Segment Open

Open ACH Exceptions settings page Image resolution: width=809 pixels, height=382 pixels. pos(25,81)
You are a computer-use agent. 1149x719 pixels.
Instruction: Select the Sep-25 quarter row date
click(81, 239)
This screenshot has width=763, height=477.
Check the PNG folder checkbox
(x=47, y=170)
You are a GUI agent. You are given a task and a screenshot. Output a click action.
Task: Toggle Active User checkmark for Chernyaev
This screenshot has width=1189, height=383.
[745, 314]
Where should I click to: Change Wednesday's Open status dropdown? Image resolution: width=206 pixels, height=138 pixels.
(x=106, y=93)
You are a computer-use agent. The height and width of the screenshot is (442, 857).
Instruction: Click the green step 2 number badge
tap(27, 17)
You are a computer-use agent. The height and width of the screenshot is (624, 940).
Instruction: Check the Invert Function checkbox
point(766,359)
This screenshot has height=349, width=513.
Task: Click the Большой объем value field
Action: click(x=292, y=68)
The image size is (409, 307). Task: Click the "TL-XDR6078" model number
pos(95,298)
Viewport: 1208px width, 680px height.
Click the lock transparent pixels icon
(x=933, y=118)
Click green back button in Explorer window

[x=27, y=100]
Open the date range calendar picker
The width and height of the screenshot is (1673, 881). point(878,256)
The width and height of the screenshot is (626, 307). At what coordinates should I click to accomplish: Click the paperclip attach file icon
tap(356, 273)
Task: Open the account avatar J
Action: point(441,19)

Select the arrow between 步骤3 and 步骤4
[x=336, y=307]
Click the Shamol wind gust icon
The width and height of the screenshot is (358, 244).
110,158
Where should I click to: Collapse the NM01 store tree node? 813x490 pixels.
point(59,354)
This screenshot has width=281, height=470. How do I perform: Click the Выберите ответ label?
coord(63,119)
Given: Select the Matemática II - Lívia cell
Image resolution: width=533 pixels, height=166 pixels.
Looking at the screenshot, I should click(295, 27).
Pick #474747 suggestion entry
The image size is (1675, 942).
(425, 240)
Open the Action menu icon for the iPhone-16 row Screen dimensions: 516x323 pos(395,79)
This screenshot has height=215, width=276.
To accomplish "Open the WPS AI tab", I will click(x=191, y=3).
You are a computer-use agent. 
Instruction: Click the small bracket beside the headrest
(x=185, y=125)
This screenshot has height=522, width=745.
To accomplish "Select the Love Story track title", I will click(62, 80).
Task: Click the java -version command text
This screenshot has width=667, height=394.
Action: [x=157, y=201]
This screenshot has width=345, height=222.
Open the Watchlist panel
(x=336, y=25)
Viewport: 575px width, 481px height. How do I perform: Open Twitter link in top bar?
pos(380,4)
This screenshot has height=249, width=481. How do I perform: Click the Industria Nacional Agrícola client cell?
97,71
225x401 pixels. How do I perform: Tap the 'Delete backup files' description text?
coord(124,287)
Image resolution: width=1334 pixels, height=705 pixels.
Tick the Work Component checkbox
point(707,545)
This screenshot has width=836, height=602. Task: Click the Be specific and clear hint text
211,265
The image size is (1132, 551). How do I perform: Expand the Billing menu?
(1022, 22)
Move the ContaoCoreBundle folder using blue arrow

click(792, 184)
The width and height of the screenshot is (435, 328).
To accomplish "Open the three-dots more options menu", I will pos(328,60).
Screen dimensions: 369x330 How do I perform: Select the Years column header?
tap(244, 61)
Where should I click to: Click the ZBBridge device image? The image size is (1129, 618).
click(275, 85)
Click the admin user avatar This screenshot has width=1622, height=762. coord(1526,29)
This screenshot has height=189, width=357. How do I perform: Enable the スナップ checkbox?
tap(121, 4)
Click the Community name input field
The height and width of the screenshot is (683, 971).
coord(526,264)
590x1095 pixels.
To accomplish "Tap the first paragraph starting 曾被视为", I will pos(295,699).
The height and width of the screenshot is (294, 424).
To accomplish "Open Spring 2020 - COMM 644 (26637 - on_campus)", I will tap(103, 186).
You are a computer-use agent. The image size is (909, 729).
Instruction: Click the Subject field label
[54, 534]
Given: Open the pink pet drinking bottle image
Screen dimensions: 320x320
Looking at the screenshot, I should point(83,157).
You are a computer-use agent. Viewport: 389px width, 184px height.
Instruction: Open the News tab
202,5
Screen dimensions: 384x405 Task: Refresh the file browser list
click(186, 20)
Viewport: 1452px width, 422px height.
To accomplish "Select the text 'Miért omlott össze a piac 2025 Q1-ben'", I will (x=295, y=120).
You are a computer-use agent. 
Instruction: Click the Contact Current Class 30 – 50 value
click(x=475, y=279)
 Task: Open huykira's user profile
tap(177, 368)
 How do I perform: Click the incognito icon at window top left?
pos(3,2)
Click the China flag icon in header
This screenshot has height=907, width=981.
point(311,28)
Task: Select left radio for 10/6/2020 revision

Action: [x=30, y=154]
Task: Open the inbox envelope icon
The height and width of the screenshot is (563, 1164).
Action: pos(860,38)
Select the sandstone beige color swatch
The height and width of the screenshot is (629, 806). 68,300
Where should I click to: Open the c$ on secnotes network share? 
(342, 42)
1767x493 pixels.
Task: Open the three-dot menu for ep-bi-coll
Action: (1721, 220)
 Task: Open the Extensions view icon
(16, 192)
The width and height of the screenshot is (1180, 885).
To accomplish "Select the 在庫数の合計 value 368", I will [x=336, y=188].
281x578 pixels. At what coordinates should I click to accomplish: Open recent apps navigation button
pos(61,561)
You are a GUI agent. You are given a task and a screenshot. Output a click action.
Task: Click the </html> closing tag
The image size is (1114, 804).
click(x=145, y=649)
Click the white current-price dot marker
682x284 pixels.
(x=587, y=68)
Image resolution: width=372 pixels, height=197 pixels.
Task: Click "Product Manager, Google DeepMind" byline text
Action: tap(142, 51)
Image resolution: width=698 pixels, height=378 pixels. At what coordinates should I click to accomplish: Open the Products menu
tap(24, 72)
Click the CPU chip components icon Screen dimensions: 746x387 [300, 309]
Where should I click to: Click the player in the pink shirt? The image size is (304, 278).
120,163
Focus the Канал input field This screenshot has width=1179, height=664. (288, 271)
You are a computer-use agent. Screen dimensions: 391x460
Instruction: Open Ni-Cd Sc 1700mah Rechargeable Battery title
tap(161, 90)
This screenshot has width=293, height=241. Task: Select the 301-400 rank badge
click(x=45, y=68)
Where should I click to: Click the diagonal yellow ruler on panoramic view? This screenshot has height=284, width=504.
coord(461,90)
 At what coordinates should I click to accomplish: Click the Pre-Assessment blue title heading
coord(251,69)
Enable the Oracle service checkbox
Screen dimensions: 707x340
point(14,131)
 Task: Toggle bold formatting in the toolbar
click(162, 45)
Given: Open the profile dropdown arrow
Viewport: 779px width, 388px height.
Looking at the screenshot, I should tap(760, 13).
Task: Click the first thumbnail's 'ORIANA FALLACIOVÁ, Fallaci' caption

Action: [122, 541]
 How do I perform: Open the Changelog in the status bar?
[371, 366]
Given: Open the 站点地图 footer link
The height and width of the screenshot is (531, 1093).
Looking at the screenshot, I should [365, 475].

Segment Closed

* [Exercise description]:
Set down the records again in full. Match them exactly.

* [Result below]:
Open ACH Exceptions settings page Image resolution: width=809 pixels, height=382 pixels. pos(25,81)
You are a computer-use agent. 1149x719 pixels.
Instruction: Select the Sep-25 quarter row date
click(81, 239)
This screenshot has width=763, height=477.
Check the PNG folder checkbox
(x=47, y=170)
You are a GUI agent. You are given a task and a screenshot. Output a click action.
Task: Toggle Active User checkmark for Chernyaev
This screenshot has width=1189, height=383.
[745, 314]
Where should I click to: Change Wednesday's Open status dropdown? Image resolution: width=206 pixels, height=138 pixels.
(x=106, y=93)
You are a computer-use agent. The height and width of the screenshot is (442, 857).
Instruction: Click the green step 2 number badge
tap(27, 17)
You are a computer-use agent. The height and width of the screenshot is (624, 940).
Instruction: Check the Invert Function checkbox
point(766,359)
This screenshot has height=349, width=513.
Task: Click the Большой объем value field
Action: click(x=292, y=68)
The image size is (409, 307). Task: Click the "TL-XDR6078" model number
pos(95,298)
Viewport: 1208px width, 680px height.
Click the lock transparent pixels icon
(x=933, y=118)
Click green back button in Explorer window

[x=27, y=100]
Open the date range calendar picker
The width and height of the screenshot is (1673, 881). point(878,256)
The width and height of the screenshot is (626, 307). At what coordinates should I click to accomplish: Click the paperclip attach file icon
tap(356, 273)
Task: Open the account avatar J
Action: point(441,19)

Select the arrow between 步骤3 and 步骤4
[x=336, y=307]
Click the Shamol wind gust icon
The width and height of the screenshot is (358, 244).
110,158
Where should I click to: Collapse the NM01 store tree node? 813x490 pixels.
point(59,354)
This screenshot has width=281, height=470. How do I perform: Click the Выберите ответ label?
coord(63,119)
Given: Select the Matemática II - Lívia cell
Image resolution: width=533 pixels, height=166 pixels.
Looking at the screenshot, I should click(295, 27).
Pick #474747 suggestion entry
The image size is (1675, 942).
(425, 240)
Open the Action menu icon for the iPhone-16 row Screen dimensions: 516x323 pos(395,79)
This screenshot has height=215, width=276.
To accomplish "Open the WPS AI tab", I will click(x=191, y=3).
You are a computer-use agent. 
Instruction: Click the small bracket beside the headrest
(x=185, y=125)
This screenshot has height=522, width=745.
To accomplish "Select the Love Story track title", I will click(62, 80).
Task: Click the java -version command text
This screenshot has width=667, height=394.
Action: [x=157, y=201]
This screenshot has width=345, height=222.
Open the Watchlist panel
(x=336, y=25)
Viewport: 575px width, 481px height. How do I perform: Open Twitter link in top bar?
pos(380,4)
This screenshot has height=249, width=481. How do I perform: Click the Industria Nacional Agrícola client cell?
97,71
225x401 pixels. How do I perform: Tap the 'Delete backup files' description text?
coord(124,287)
Image resolution: width=1334 pixels, height=705 pixels.
Tick the Work Component checkbox
point(707,545)
This screenshot has width=836, height=602. Task: Click the Be specific and clear hint text
211,265
The image size is (1132, 551). How do I perform: Expand the Billing menu?
(1022, 22)
Move the ContaoCoreBundle folder using blue arrow

click(792, 184)
The width and height of the screenshot is (435, 328).
To accomplish "Open the three-dots more options menu", I will pos(328,60).
Screen dimensions: 369x330 How do I perform: Select the Years column header?
tap(244, 61)
Where should I click to: Click the ZBBridge device image? The image size is (1129, 618).
click(275, 85)
Click the admin user avatar This screenshot has width=1622, height=762. coord(1526,29)
This screenshot has height=189, width=357. How do I perform: Enable the スナップ checkbox?
tap(121, 4)
Click the Community name input field
The height and width of the screenshot is (683, 971).
coord(526,264)
590x1095 pixels.
To accomplish "Tap the first paragraph starting 曾被视为", I will pos(295,699).
The height and width of the screenshot is (294, 424).
To accomplish "Open Spring 2020 - COMM 644 (26637 - on_campus)", I will tap(103, 186).
You are a computer-use agent. The image size is (909, 729).
Instruction: Click the Subject field label
[54, 534]
Given: Open the pink pet drinking bottle image
Screen dimensions: 320x320
Looking at the screenshot, I should point(83,157).
You are a computer-use agent. Viewport: 389px width, 184px height.
Instruction: Open the News tab
202,5
Screen dimensions: 384x405 Task: Refresh the file browser list
click(186, 20)
Viewport: 1452px width, 422px height.
To accomplish "Select the text 'Miért omlott össze a piac 2025 Q1-ben'", I will (x=295, y=120).
You are a computer-use agent. 
Instruction: Click the Contact Current Class 30 – 50 value
click(x=475, y=279)
 Task: Open huykira's user profile
tap(177, 368)
 How do I perform: Click the incognito icon at window top left?
pos(3,2)
Click the China flag icon in header
This screenshot has height=907, width=981.
point(311,28)
Task: Select left radio for 10/6/2020 revision

Action: [x=30, y=154]
Task: Open the inbox envelope icon
The height and width of the screenshot is (563, 1164).
Action: pos(860,38)
Select the sandstone beige color swatch
The height and width of the screenshot is (629, 806). 68,300
Where should I click to: Open the c$ on secnotes network share? 
(342, 42)
1767x493 pixels.
Task: Open the three-dot menu for ep-bi-coll
Action: (1721, 220)
 Task: Open the Extensions view icon
(16, 192)
The width and height of the screenshot is (1180, 885).
To accomplish "Select the 在庫数の合計 value 368", I will [x=336, y=188].
281x578 pixels. At what coordinates should I click to accomplish: Open recent apps navigation button
pos(61,561)
You are a GUI agent. You are given a task and a screenshot. Output a click action.
Task: Click the </html> closing tag
The image size is (1114, 804).
click(x=145, y=649)
Click the white current-price dot marker
682x284 pixels.
(x=587, y=68)
Image resolution: width=372 pixels, height=197 pixels.
Task: Click "Product Manager, Google DeepMind" byline text
Action: tap(142, 51)
Image resolution: width=698 pixels, height=378 pixels. At what coordinates should I click to accomplish: Open the Products menu
tap(24, 72)
Click the CPU chip components icon Screen dimensions: 746x387 [300, 309]
Where should I click to: Click the player in the pink shirt? The image size is (304, 278).
120,163
Focus the Канал input field This screenshot has width=1179, height=664. (288, 271)
You are a computer-use agent. Screen dimensions: 391x460
Instruction: Open Ni-Cd Sc 1700mah Rechargeable Battery title
tap(161, 90)
This screenshot has width=293, height=241. Task: Select the 301-400 rank badge
click(x=45, y=68)
Where should I click to: Click the diagonal yellow ruler on panoramic view? This screenshot has height=284, width=504.
coord(461,90)
 At what coordinates should I click to accomplish: Click the Pre-Assessment blue title heading
coord(251,69)
Enable the Oracle service checkbox
Screen dimensions: 707x340
point(14,131)
 Task: Toggle bold formatting in the toolbar
click(162, 45)
Given: Open the profile dropdown arrow
Viewport: 779px width, 388px height.
Looking at the screenshot, I should tap(760, 13).
Task: Click the first thumbnail's 'ORIANA FALLACIOVÁ, Fallaci' caption

Action: [122, 541]
 How do I perform: Open the Changelog in the status bar?
[371, 366]
Given: Open the 站点地图 footer link
The height and width of the screenshot is (531, 1093).
Looking at the screenshot, I should [365, 475].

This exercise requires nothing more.